Tren Inflasi 2018?

Menyimak data inflasi Indonesia pada Desember 2017 yang tercatat rendah, yaitu 0,04% (mtm) atau 3,61% (yoy), hal ini memperlihatkan inflasi tersebut jauh lebih rendah bila dibandingkan dengan rata-rata inflasi tiga tahun terakhir yang. Namun pada Januari 2018 inflasi tercatat 0,06% dan secara yoy mencapai 3,64% menunjukkan tren yang meningkat sebagai dampak kenaikan harga beras belum lama ini. Kita masih ingat selama semester I-2017 tingkat inflasi cenderung naik hingga akhirnya mencapai tingkat tertinggi 4,37% (yoy) pada Juni. Lantas apakah semester I-2018 akan mengalami hal yang sama seperti periode tahun lalu?

Tentu kita melihat sejumlah faktor yang mengerek kenaikan inflasi selama semeter I-2017, diantaranya harga yang diatur pemerintah (administered price) seperti biaya STNK, tarif dasar listrik (TDL) 900 VA, meningkatnya permintaan saat bulan Ramadhan, serta liburan sekolah di pertengahan tahun. Kondisi serupa tampaknya akan terjadi di semester I-2018 dimana harga BBM dan tarif listrik kemungkinan akan meningkat lagi.
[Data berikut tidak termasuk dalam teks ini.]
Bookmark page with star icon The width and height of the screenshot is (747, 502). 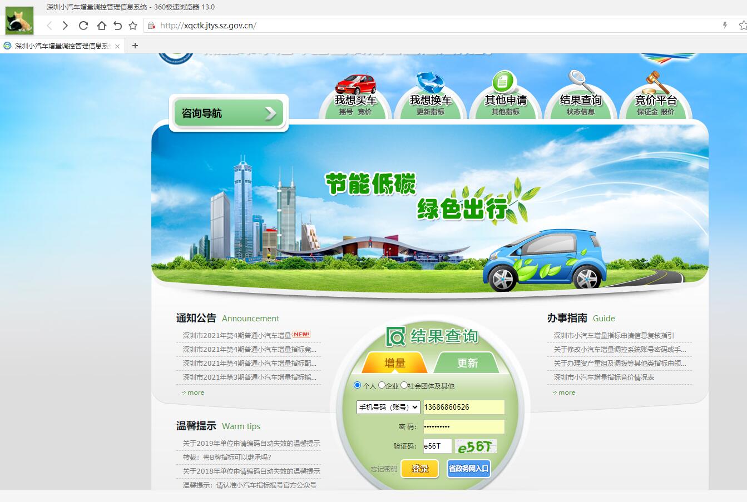(x=133, y=26)
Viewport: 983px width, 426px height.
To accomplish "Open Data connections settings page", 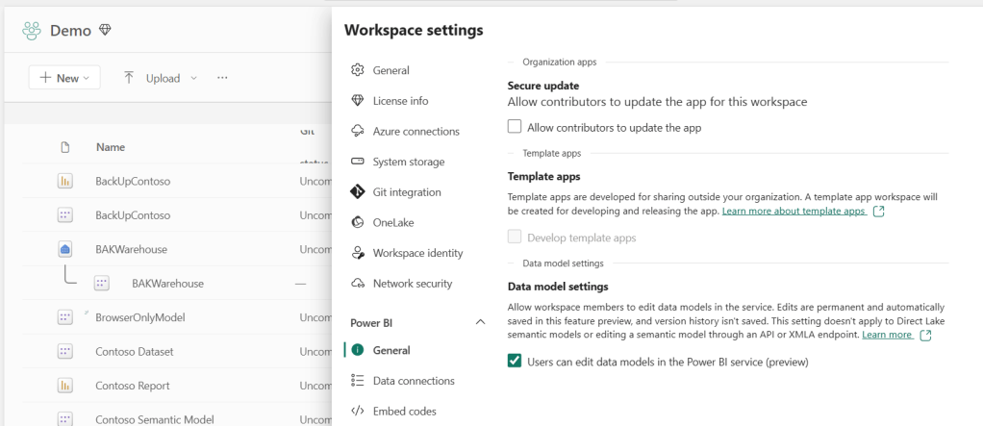I will [x=414, y=381].
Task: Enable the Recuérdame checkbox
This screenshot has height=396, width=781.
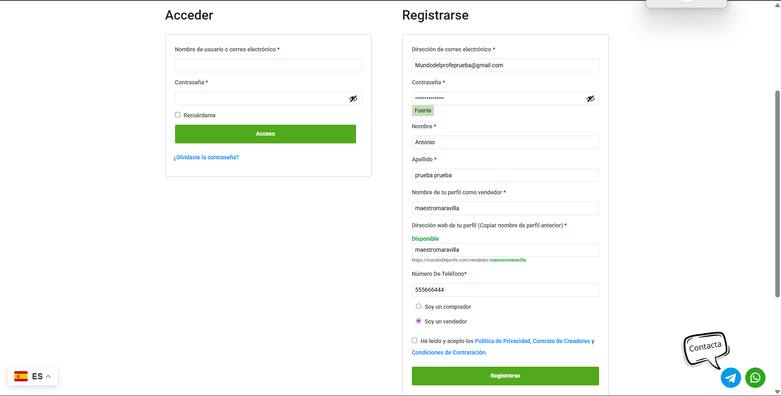Action: pos(178,115)
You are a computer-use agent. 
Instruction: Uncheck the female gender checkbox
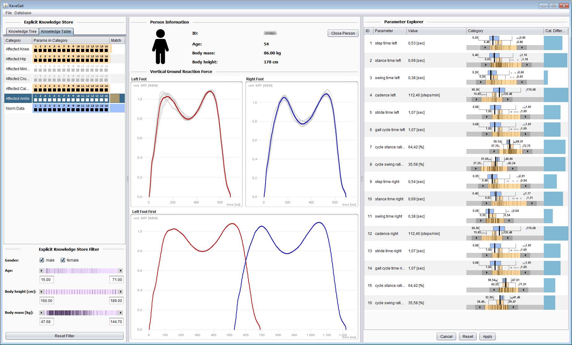[x=63, y=260]
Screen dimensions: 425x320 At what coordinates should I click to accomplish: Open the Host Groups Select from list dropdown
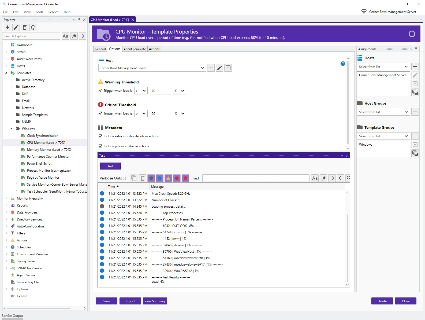pos(383,112)
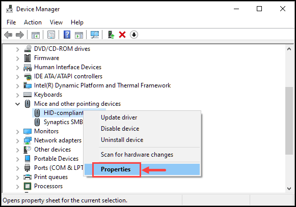Screen dimensions: 296x207
Task: Expand the Processors category
Action: click(17, 187)
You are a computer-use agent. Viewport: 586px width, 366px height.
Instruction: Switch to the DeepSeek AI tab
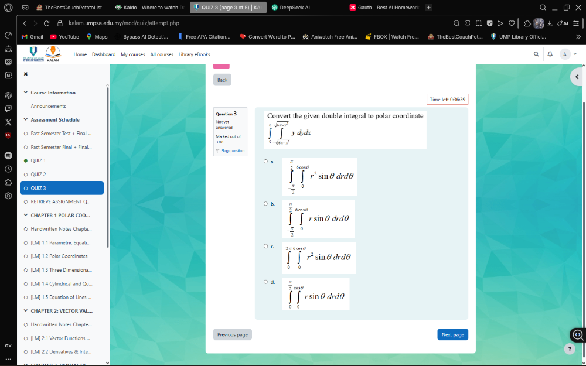point(294,8)
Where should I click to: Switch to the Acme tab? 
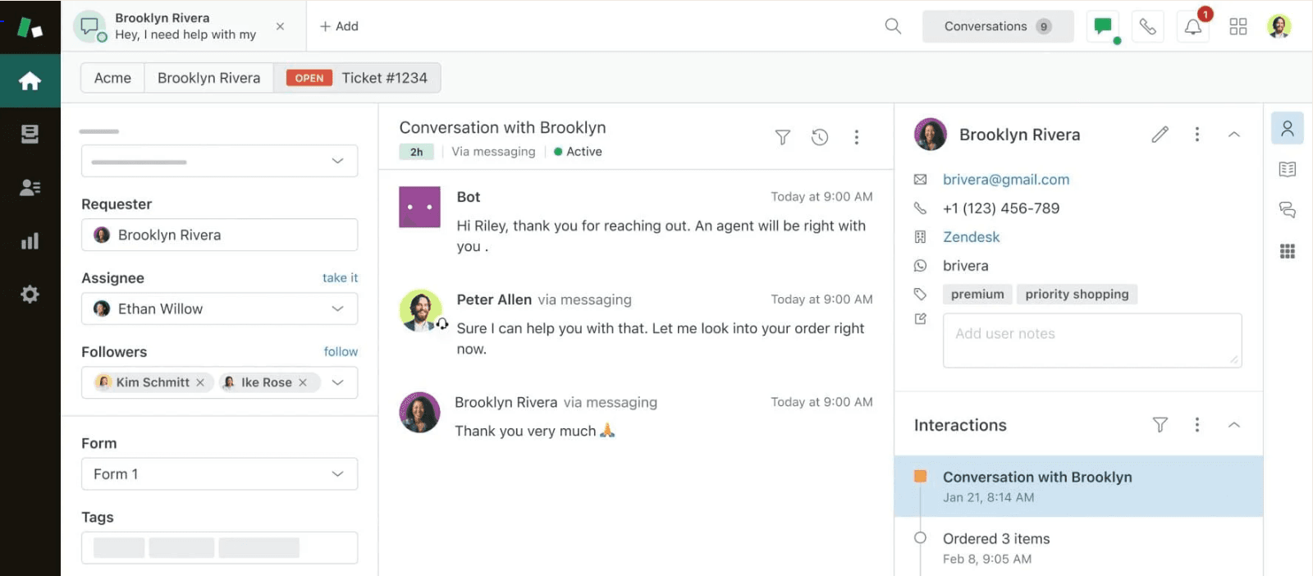[112, 78]
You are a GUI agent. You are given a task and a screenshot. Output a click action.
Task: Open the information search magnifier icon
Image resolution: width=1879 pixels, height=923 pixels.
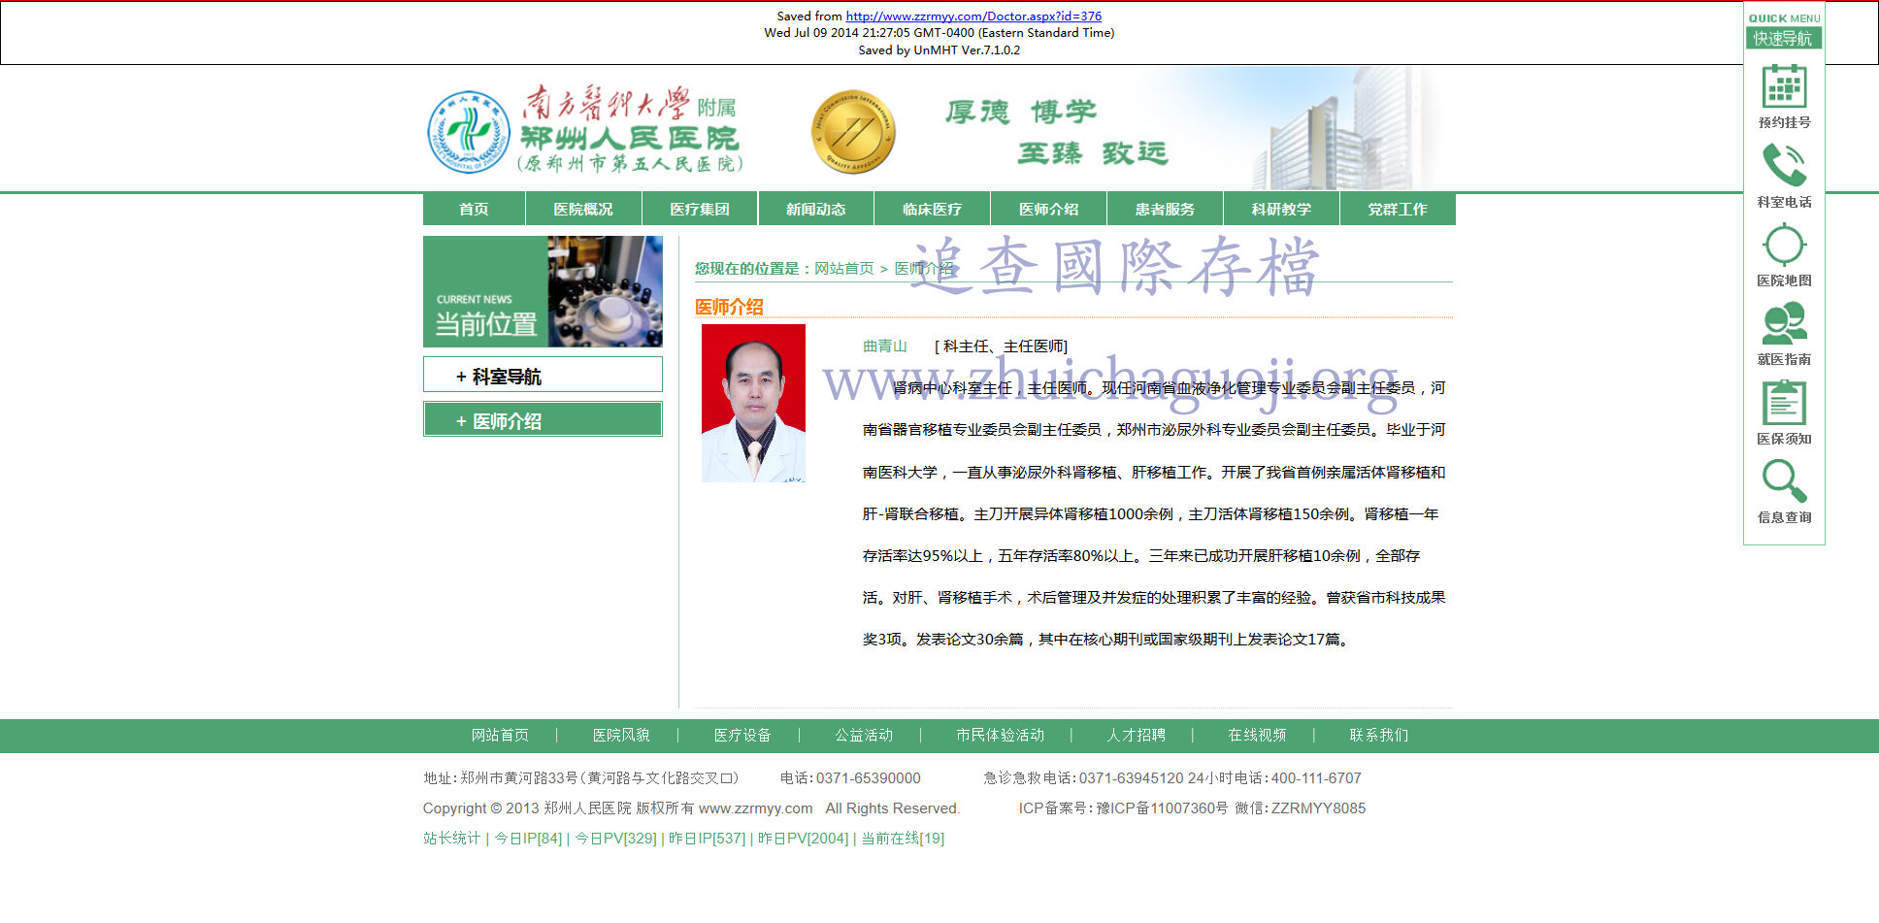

Namun, sebaliknya yang terjadi di semester II-2017, yaitu penurunan tingkat inflasi konsisten terjadi sejak awal semester II. Penundaan rencana kenaikan harga bahan bakar minyak (BBM), gas subsidi 3 kg, listrik untuk 450 VA, serta terjaganya stabilitas harga pangan (volatile foods) diperkirakan sebagai faktor penyebab terus menurunnya tingkat inflasi selama semester II-2017.

Tantangan tingkat inflasi di semester II-2017 hanya akan terjadi pada November dan Desember seiring peningkatan demand karena terdapat liburan sekolah, perayaan hari keagamaan, imported inflation akibat melemahnya nilai tukar rupiah terhadap US$, penyesuaian harga BBM non subsidi karena kenaikan harga komoditas internasional, serta target penyerapan anggaran pusat dan daerah.

Apabila faktor pendorong tingkat inflasi tersebut masih dapat dikendalikan oleh pemerintah dan otoritas moneter, maka tingkat inflasi di akhir 2017 akan bergerak di sekitar 3,5%. Rendahnya tingkat inflasi beberapa tahun terakhir ini dapat menjadi sebuah tanda bahwa Indonesia telah memasuki era baru tingkat inflasi. Tingkat inflasi sudah tidak di atas pertumbuhan ekonomi, yaitu sekitar 3% saja.

Dengan tingkat inflasi yang terjaga rendah, maka daya beli masyarakat diharapkan dapat meningkat. Artinya, daya beli masyarakat tetap tinggi tidak tergerus oleh kenaikan harga. Namun, bisa saja tingginya inflasi tidak dapat menurunkan daya beli masyarakat yaitu ketika diimbangi kenaikan pendapatan riil.

Rendahnya tingkat inflasi juga dapat menekan suku bunga. Penurunan suku bunga akan menurunkan biaya bunga atau modal perusahaan seiring rendahnya biaya pinjaman dan obligasi. Alhasil, perusahaan dapat ekspansi usaha sehingga investasi meningkat. Meningkatnya investasi, khususnya padat karya, dapat menyerap tenaga kerja dengan jumlah besar sehingga dapat mendorong konsumsi dan ekonomi.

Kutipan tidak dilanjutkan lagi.